*** Begin section ***

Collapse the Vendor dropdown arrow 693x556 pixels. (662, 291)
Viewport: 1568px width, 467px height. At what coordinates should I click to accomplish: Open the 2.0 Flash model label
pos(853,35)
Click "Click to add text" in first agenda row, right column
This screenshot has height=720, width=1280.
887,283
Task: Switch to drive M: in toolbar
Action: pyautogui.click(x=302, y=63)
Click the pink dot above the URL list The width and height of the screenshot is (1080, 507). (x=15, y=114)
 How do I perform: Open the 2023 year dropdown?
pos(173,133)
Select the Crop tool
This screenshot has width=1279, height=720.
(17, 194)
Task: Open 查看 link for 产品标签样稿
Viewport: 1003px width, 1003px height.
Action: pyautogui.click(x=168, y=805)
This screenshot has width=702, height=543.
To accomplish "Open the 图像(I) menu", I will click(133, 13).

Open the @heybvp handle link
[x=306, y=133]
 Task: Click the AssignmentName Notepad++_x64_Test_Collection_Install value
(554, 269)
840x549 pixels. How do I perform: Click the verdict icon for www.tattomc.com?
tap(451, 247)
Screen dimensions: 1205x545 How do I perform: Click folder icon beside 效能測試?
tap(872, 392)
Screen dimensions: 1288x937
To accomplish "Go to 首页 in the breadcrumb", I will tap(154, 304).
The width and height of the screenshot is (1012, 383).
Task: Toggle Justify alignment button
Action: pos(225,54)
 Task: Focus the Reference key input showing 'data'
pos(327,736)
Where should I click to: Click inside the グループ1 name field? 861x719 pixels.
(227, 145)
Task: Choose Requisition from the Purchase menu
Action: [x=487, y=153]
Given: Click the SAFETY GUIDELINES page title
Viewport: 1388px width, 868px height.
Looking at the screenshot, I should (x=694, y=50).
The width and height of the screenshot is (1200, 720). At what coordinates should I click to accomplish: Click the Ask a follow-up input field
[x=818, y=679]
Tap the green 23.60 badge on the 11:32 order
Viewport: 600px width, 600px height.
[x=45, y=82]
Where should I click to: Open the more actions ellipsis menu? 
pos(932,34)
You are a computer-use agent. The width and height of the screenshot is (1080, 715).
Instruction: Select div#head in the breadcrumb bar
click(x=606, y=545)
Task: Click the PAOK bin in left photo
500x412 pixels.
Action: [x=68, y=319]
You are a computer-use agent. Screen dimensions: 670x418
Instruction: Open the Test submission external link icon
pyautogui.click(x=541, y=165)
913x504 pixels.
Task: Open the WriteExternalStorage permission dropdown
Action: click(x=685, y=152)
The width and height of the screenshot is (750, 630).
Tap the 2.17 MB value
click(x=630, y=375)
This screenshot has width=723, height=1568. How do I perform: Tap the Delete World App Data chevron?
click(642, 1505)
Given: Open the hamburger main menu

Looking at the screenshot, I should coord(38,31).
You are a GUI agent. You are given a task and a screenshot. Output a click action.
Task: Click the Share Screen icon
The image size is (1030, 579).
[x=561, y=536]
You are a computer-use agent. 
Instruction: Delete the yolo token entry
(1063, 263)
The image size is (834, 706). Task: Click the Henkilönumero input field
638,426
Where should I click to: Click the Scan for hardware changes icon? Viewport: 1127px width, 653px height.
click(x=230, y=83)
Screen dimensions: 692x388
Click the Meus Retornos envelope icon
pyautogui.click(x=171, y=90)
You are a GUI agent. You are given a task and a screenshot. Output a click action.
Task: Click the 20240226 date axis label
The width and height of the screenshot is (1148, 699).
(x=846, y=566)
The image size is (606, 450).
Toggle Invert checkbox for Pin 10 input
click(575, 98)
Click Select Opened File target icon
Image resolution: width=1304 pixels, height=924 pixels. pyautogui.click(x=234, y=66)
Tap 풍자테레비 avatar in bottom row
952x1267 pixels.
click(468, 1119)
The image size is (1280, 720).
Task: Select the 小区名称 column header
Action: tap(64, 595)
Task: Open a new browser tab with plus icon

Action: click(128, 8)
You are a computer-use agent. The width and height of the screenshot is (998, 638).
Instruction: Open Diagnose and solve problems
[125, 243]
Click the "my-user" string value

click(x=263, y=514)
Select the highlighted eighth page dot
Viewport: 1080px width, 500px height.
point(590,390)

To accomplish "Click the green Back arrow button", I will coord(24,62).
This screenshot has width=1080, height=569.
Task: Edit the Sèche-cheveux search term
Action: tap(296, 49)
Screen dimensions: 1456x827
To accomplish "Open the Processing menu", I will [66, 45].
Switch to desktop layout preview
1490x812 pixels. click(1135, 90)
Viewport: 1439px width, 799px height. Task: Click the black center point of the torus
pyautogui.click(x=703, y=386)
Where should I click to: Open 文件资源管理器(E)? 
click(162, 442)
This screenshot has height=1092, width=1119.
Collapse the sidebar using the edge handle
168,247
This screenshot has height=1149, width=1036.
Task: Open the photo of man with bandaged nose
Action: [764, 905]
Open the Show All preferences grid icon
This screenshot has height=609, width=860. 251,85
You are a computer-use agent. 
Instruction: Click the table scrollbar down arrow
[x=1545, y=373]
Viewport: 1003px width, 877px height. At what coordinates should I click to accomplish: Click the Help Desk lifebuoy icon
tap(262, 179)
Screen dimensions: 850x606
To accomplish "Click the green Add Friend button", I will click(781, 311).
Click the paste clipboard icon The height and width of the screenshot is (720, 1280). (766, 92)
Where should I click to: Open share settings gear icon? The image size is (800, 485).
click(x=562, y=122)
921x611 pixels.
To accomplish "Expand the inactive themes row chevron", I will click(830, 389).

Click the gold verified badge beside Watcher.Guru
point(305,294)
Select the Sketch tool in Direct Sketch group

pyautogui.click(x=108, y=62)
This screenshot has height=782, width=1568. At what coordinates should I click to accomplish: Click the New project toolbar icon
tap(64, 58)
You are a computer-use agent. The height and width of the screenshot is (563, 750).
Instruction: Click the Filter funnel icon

*** End section ***

• [Work instructions] Gather up every line from the listing above in which the word "page" occurs.

• [Your response]
Given: Click the SAFETY GUIDELINES page title
Select the highlighted eighth page dot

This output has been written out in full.